## EXERCISE DETAILS
Scan the entries below and return each line that contains "agent".

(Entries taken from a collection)
====

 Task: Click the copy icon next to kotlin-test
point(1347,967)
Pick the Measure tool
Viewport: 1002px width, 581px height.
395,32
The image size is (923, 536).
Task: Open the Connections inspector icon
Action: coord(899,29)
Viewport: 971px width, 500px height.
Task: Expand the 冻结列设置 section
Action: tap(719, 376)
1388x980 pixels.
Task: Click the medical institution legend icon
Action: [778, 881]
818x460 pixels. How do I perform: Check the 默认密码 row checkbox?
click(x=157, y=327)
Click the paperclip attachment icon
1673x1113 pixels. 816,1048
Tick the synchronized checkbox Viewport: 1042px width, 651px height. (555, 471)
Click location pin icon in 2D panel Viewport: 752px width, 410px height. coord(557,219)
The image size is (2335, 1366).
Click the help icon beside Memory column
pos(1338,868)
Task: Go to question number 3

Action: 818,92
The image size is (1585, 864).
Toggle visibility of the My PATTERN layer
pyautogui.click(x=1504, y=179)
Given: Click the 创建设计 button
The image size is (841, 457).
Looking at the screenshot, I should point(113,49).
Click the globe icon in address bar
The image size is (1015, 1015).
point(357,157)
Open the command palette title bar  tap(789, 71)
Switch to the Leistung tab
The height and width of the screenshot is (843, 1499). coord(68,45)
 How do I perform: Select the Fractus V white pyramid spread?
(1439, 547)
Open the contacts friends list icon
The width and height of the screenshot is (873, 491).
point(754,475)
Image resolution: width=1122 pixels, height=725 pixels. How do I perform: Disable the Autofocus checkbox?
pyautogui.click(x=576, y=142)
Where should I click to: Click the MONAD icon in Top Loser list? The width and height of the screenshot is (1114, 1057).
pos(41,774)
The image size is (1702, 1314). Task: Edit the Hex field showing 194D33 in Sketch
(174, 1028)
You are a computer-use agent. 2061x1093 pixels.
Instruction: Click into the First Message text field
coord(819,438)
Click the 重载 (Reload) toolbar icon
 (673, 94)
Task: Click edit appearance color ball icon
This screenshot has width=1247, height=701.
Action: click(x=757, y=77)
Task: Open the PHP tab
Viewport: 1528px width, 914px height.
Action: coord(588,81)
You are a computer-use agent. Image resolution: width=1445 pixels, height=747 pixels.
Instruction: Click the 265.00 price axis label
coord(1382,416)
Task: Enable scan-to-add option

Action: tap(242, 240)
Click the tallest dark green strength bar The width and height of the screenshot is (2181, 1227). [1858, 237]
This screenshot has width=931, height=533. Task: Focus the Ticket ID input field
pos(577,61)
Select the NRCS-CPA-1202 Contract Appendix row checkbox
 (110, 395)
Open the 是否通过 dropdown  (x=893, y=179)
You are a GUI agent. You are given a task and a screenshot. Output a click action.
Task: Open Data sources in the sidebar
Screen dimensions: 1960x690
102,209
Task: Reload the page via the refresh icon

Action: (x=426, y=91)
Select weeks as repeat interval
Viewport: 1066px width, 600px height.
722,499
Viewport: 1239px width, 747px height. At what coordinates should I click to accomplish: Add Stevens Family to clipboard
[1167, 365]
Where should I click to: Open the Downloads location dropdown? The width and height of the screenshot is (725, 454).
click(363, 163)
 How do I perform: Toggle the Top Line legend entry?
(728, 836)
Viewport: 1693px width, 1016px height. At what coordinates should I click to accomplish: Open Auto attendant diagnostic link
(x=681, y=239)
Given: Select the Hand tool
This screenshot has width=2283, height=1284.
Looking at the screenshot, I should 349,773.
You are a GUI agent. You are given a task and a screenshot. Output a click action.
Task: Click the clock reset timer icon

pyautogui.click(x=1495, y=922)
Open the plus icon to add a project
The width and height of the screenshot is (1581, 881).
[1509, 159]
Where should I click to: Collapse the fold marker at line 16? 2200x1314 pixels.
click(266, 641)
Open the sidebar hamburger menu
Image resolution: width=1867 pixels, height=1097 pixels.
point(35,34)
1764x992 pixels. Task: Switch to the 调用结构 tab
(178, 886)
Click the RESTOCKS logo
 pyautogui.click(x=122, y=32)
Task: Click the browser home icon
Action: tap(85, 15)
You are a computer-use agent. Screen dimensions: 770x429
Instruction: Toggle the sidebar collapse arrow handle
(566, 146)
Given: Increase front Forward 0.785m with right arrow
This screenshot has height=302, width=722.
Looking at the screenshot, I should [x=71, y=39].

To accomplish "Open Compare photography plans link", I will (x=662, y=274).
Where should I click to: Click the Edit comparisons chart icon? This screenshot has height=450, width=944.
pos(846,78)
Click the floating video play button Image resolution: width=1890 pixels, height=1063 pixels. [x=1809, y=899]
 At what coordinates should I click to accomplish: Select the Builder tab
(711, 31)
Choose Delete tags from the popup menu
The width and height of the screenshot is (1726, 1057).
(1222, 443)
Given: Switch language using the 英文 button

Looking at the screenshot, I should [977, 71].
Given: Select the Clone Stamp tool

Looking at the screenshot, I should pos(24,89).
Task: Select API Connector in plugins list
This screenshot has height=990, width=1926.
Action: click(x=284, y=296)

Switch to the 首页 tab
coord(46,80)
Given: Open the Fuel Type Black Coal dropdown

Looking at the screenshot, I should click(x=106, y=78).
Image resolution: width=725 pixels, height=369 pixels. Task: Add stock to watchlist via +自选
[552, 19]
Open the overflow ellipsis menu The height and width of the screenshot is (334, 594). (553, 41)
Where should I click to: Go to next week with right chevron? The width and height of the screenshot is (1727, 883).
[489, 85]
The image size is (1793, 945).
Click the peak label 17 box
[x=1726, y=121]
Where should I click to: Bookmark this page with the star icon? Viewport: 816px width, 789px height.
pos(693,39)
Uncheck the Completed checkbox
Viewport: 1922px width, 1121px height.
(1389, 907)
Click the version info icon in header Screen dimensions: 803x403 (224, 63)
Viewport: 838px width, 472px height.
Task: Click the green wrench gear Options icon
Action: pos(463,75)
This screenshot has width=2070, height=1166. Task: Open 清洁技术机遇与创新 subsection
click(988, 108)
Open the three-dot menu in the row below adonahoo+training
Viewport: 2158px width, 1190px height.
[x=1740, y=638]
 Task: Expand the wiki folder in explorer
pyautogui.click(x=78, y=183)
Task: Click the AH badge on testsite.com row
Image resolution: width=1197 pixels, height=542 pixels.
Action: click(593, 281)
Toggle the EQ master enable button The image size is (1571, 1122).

====

## REPLY
You are a computer-use agent. 2061x1093 pixels.
You are a computer-use agent. Image resolution: width=1445 pixels, height=747 pixels.
You are a GUI agent. You are given a task and a screenshot. Output a click action.
You are a GUI agent. You are given a task and a screenshot. Output a click action.
You are a computer-use agent. Screen dimensions: 770x429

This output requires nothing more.